Many have predicted that in the not-too-distant future books as we know them will cease to exist. Technology, they shout, will render books as useless as the beeper or the Walkman or the Segway. We can just read books on our laptops or our Kindles, or on our super fancy-shmancy phone thingamajigs, they say. Who needs to carry a cumbersome old book around? We have computers now, and computers do everything. I can fit hundreds of books in my fancy gadgets. Save the trees! Old books smell weird! The words are too small! They say a lot of things, these possibly well-meaning folks who want to ruin a passion of mine. But isn’t there room for your Kindles and your computers and your fancy phone thingamajigs and regular, old-fashioned books? But of course.
A great byproduct of books is, of course, bookstores. So much to see at a bookstore. So much to read. I love nothing more than wandering aimlessly inside a bookstore. Let me share my current experience, as it happens, for your reading pleasure.
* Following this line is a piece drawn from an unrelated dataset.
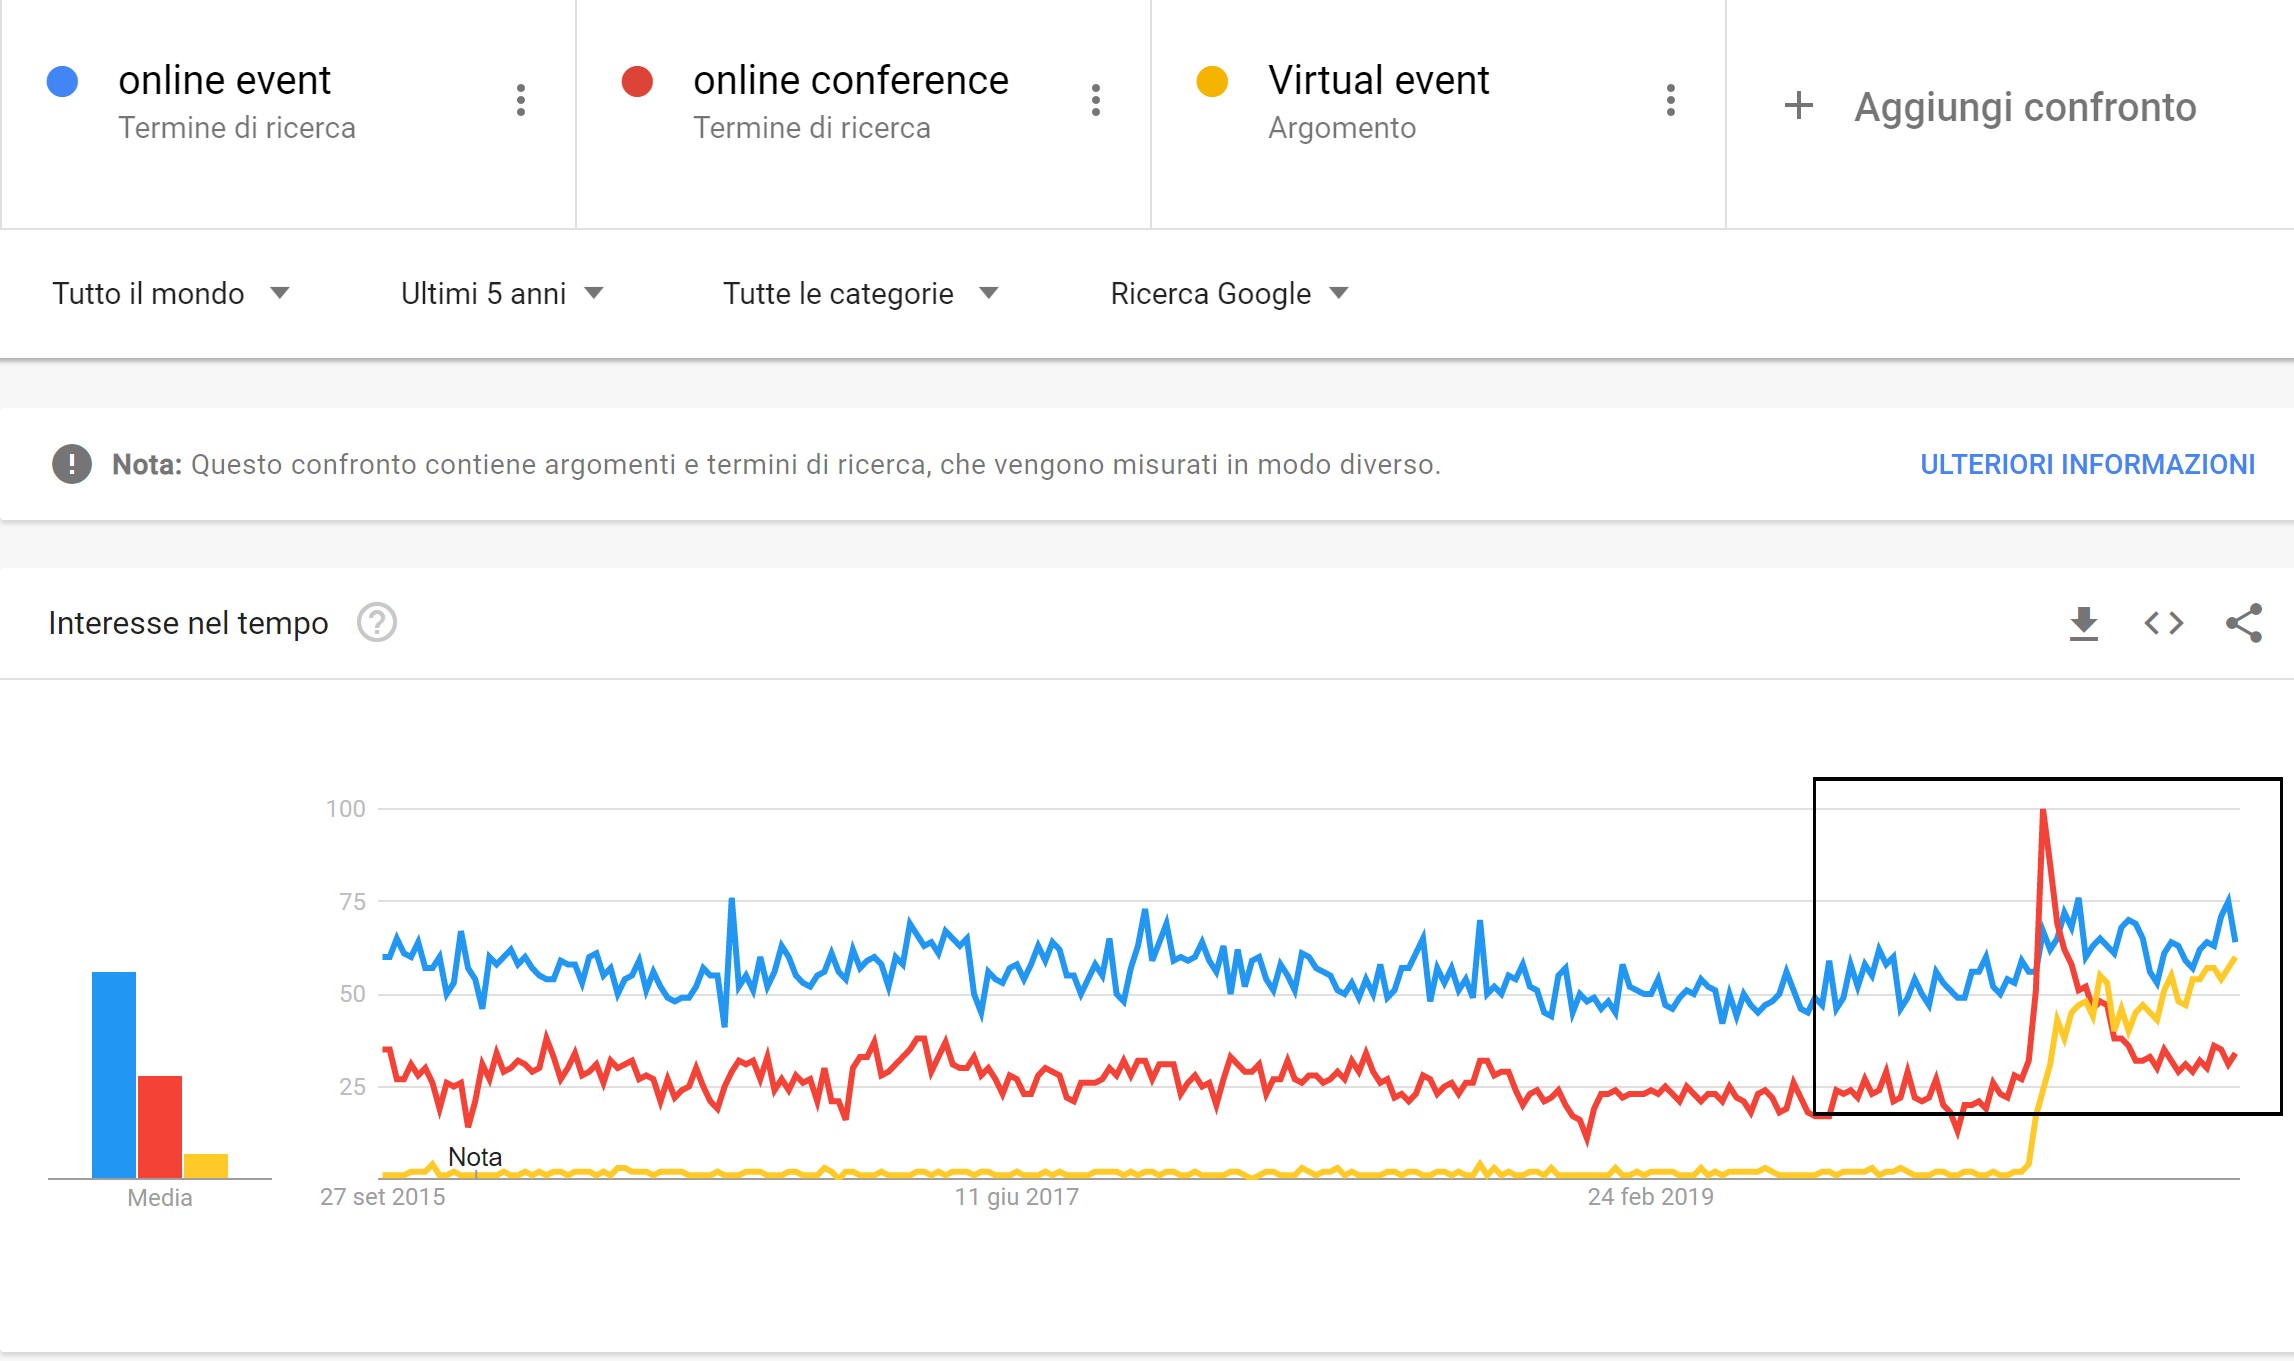The image size is (2294, 1361).
Task: Select the red online conference color dot
Action: click(x=637, y=81)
I’m sitting in a large bookstore overlooking Union Square in San Francisco, sipping coffee, eating a pretzel with cream cheese, people watching and writing. This particular bookstore is mobbed, and it’s a strange, wonderful mix of people from all over the world, and from just down the street, like me. It’s nearly Christmas and everyone is scrambling for last minute gifts. What the hell does Aunt Edna Read? And what about Uncle Bob? The place is alive and vibrant, selling books and magazines and coffee to people who can’t get enough. People are pushing and shoving, fighting over the last copy of Augusten Burroughs’ new Christmas book with the Santa flasher on the cover.
I look around, I smile.
A woman scrambles past me, a child in one hand, a new edition of Where the Wild Things Are in the other. A man with a wild mustache stares at the cartoonish cover of A Confederacy of Dunces, not quite sure what to make of it, yet intrigued all the same. The Book of Genesis Illustrated by R. Crumb rests crookedly on an empty table, left behind by a read-and-runner. A young kid with purple hair and a jet black computer watches Lady Gaga videos on YouTube while sharing a table with an older woman in jeans and a neon green sweater who’s reading Miss Marple: The Complete Short Stories by Agatha Christie. A woman who plays the violin in front of the store every day has come in from the cold for a few minutes, to warm her fingers while counting her accumulated change. A group of college kids speaking a little too loudly discuss the horror film they’re planning to make that will be “like Paranormal Activity but way, way more scary and good and totally kick-ass!” The woman at the table in front of me breastfeeds her daughter, while her husband silently scans the pages of the newest David Sedaris book.
A poster hangs on the wall promoting the upcoming in-store appearance by porn star Tera Patrick, who’ll be signing her new book: Sinner Takes All: A Memoir of Love, Marriage, and Porn. I glance through the window and stare out at Union Square’s giant Christmas Tree. People are ice skating and I hear the faintest echoes of holiday music. Macy’s has glowing wreaths in every window. I look away from the window as a large man bumps my table, nearly spilling his 4 dollar gingerbread latte.
I glance over at the nearby business section, and notice a pretty young girl talking on her cell phone, her boots exceedingly fashionable, her stockings dark, her smile big, and I imagine that she’s not thinking about business at all; I imagine she’s thinking about some sweet romantic encounter she’s either just had or is about to have. A middle-aged, sharply-dressed woman leafs through a copy of Push by Saffire, tears in her eyes, as she waits for a table. Many people are waiting for tables, eyeing me as I type and probably wondering when I’m going to finish whatever silliness I’m working on. Maybe I should get up and browse. So many books to read, so little time. I type my last words. It’s someone else’s turn.